* **Travail demandé**: Dans le texte sur les collections et la pandémie, recopiez tout le passage qui va de « 12. Notre expérience » jusqu'à « et le personnel? », en substituant « usagers » à « clients ».
*** Extrait du document
11. Quel protocole serait acceptable pour la réception des matériaux de collections comme le retour de livres de bibliothèque, les prêts d'artefacts, les spécimens d'histoire naturelle ou de nouvelles acquisitions?

Pendant la fermeture d'un établissement, le fait de retarder les retours et de prolonger les prêts minimisera les risques auxquels sont exposés les artefacts et les gens. Même après la réouverture, isoler les documents entrants afin de laisser le temps à toute contamination virale possible de se dégrader naturellement constitue une mesure de protection prudente. L'application d'un désinfectant ou d'un assainisseur chimique sur le matériel de collection n'est pas recommandée. Jusqu'à présent, des périodes d'isolement prudentes d'une durée de sept à neuf jours ont été recommandées (voir question 2). Dans le cas des collections du patrimoine culturel dont les conditions sont nettement plus sèches ou plus froides, il pourrait être souhaitable de prolonger la période d'isolement (voir question 3).

En fonction de l'espace disponible, la gestion du matériel entrant pourrait nécessiter la mise en place d'une salle d'isolement temporaire, ou au moins d'un espace isolé. Au moment de recevoir le matériel entrant, portez de l'EPI (au minimum des gants) et mettez au point une méthode permettant de savoir à quel moment précis les articles ont été isolés et quand ils seront prêts à être sortis. En fonction des contraintes d'espace et des exigences de réception, le matériel pourrait être déballé avant d'être mis en isolation ou laissé tel quel. Il faut garder à l'esprit que moins de déballage (et donc moins de manipulation) minimise l'exposition du personnel. Il faut soit se débarrasser en toute sécurité des matériaux d'emballage indésirables (en se rappelant de prendre soin de la santé humaine à chaque étape de l'élimination), soit stocker les matériaux d'emballage pendant leur propre période d'isolement avant de les réutiliser.

 

12. Notre expérience de la pandémie de COVID-19 devrait-elle entraîner des changements dans la manière dont nous gérons les objets de collection et les dossiers qui sont régulièrement manipulés par les clients et le personnel?
******
*** Extrait de données
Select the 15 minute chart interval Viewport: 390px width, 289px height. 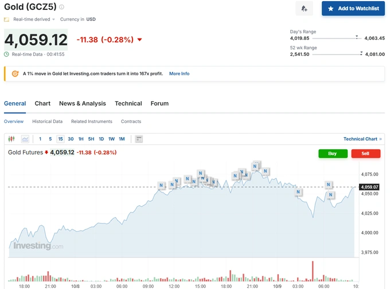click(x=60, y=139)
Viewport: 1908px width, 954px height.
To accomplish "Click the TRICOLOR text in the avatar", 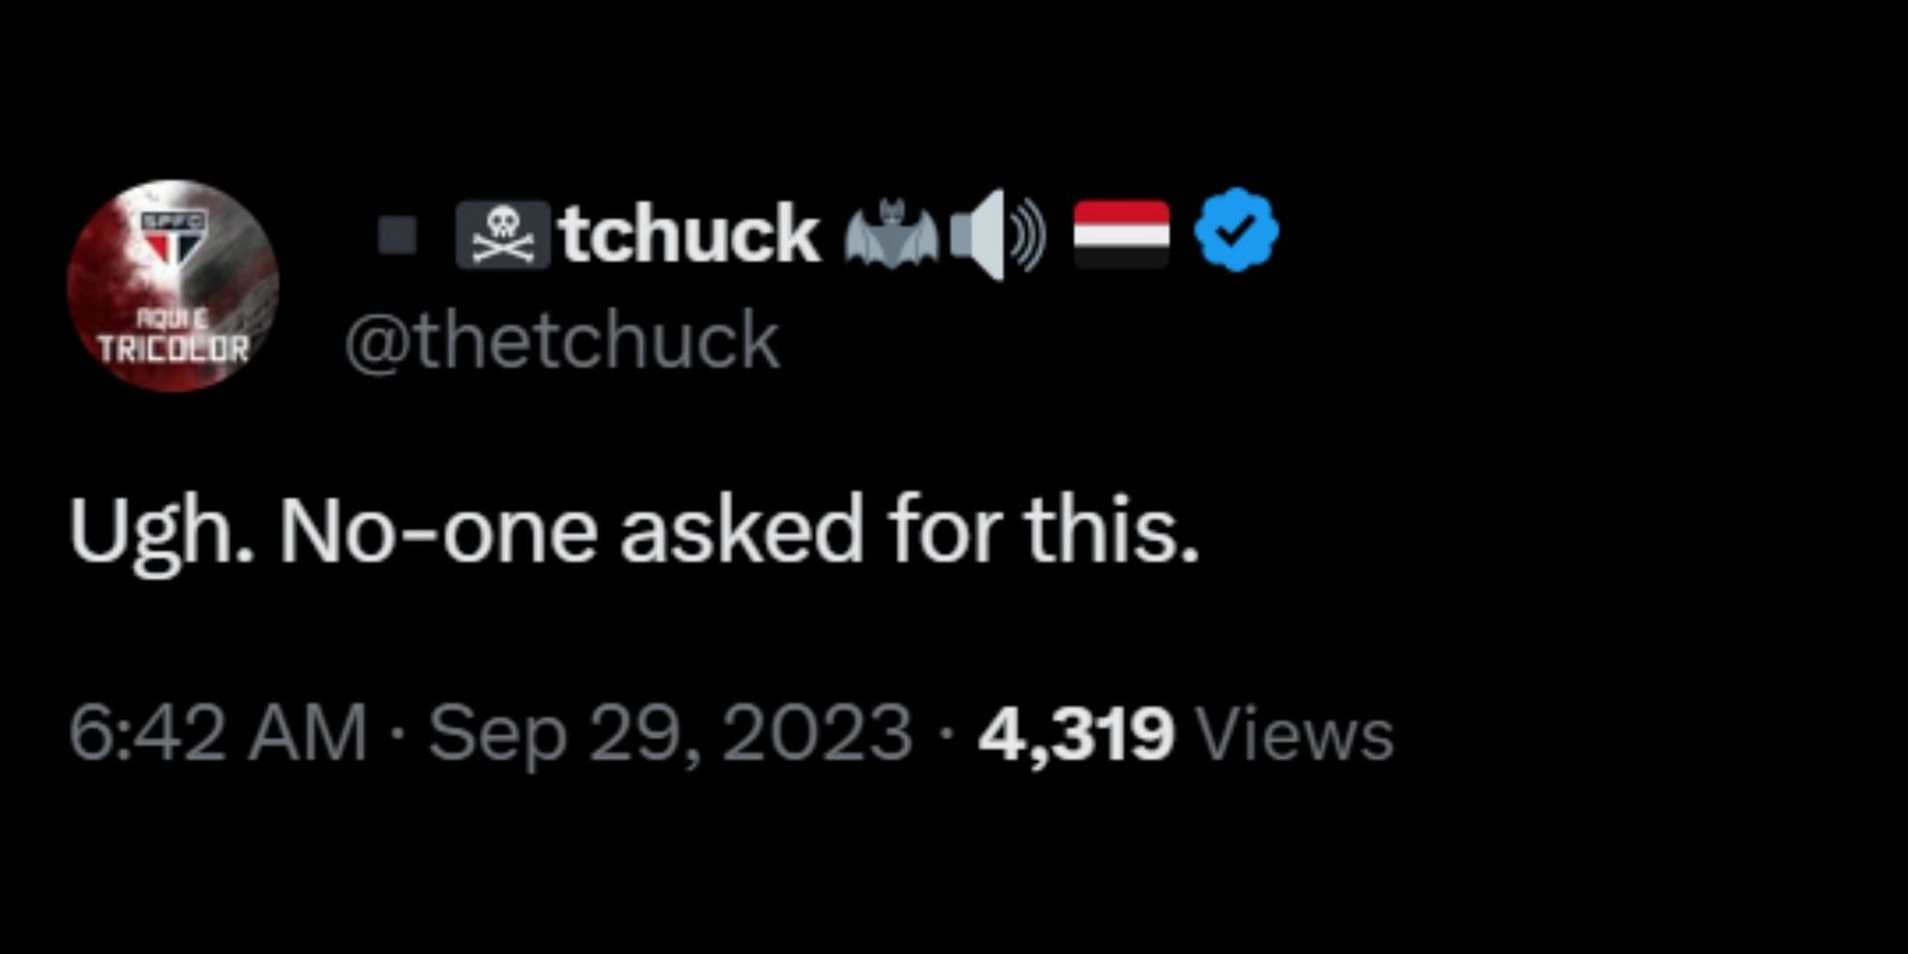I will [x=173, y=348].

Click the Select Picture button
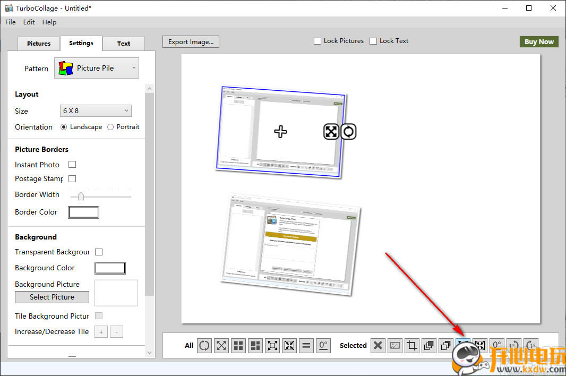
******
* **Résultat ci-dessous**:
12. Notre expérience de la pandémie de COVID-19 devrait-elle entraîner des changements dans la manière dont nous gérons les objets de collection et les dossiers qui sont régulièrement manipulés par les usagers et le personnel?